Author : Martha Ackmann
Publisher : W. W. Norton & Company
Page : 280 pages
File Size : 41,26 MB
Release : 2020-02-25
Category : Biography & Autobiography
ISBN : 0393609316
A New York Times Book Review Editors’ Choice, this engaging, insightful portrayal of Emily Dickinson sheds new light on one of American literature’s most enigmatic figures. On August 3, 1845, young Emily Dickinson declared, “All things are ready” and with this resolute statement, her life as a poet began. Despite spending her days almost entirely “at home” (the occupation listed on her death certificate), Dickinson’s interior world was extraordinary. She loved passionately, was hesitant about publication, embraced seclusion, and created 1,789 poems that she tucked into a dresser drawer. In These Fevered Days, Martha Ackmann unravels the mysteries of Dickinson’s life through ten decisive episodes that distill her evolution as a poet. Ackmann follows Dickinson through her religious crisis while a student at Mount Holyoke, which prefigured her lifelong ambivalence toward organized religion and her deep, private spirituality. We see the poet through her exhilarating frenzy of composition, through which we come to understand her fiercely self-critical eye and her relationship with sister-in-law and first reader, Susan Dickinson. Contrary to her reputation as a recluse, Dickinson makes the startling decision to ask a famous editor for advice, writes anguished letters to an unidentified “Master,” and keeps up a lifelong friendship with writer Helen Hunt Jackson. At the peak of her literary productivity, she is seized with despair in confronting possible blindness. Utilizing thousands of archival letters and poems as well as never-before-seen photos, These Fevered Days constructs a remarkable map of Emily Dickinson’s inner life. Together, these ten days provide new insights into her wildly original poetry and render an “enjoyable and absorbing” (Scott Bradfield, Washington Post) portrait of American literature’s most enigmatic figure.

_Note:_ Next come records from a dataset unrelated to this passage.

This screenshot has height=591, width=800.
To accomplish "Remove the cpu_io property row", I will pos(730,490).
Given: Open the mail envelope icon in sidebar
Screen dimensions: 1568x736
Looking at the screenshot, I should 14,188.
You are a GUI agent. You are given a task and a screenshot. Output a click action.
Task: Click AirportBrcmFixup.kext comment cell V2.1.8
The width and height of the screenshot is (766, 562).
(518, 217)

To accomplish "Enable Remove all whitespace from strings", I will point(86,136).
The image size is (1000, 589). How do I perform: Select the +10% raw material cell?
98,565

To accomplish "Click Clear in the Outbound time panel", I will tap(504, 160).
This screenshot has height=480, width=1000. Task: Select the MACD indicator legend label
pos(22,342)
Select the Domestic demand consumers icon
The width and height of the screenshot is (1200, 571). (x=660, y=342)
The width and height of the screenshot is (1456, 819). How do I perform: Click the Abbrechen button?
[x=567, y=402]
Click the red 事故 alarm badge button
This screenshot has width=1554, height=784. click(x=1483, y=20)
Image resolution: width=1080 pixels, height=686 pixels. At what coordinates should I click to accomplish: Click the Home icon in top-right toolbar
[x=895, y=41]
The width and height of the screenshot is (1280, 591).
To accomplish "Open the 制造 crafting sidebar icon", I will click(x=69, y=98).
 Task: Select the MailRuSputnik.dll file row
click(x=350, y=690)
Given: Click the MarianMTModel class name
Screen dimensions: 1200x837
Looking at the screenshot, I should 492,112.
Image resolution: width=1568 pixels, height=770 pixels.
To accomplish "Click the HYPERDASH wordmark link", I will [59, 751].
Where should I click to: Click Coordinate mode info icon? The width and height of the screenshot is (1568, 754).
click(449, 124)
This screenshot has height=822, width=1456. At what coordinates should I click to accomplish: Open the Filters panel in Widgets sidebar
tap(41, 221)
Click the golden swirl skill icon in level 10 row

Author : Michael A. Stusser
Publisher : Penguin
Page : 308 pages
File Size : 33,98 MB
Release : 2007
Category : Humor
ISBN : 9780143112273
An ingenious assortment of "interviews" with some of the world's most famous--and late--personalities asks probing questions about their lives, anchievements, and more in dialogues with Alexander the Great, Emily Dickinson, Albert Einstein, Nostradamus, Thomas Jefferson, Caligula, Beethoven, Buddha, Edgar Allan Poe, Leonardo da Vinci, Joan of Arc, and many others. Original. 45,000 first printing.